### SOURCE MATERIAL
────

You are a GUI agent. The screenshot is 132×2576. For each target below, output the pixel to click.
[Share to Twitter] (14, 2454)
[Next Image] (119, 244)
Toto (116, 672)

────

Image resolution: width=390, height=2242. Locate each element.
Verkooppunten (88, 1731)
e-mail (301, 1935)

────

Would you please return all lines of the data that include the word "Image"?

### TASK ANSWER
[Next Image] (119, 244)
Image resolution: width=390, height=2242. Locate each element.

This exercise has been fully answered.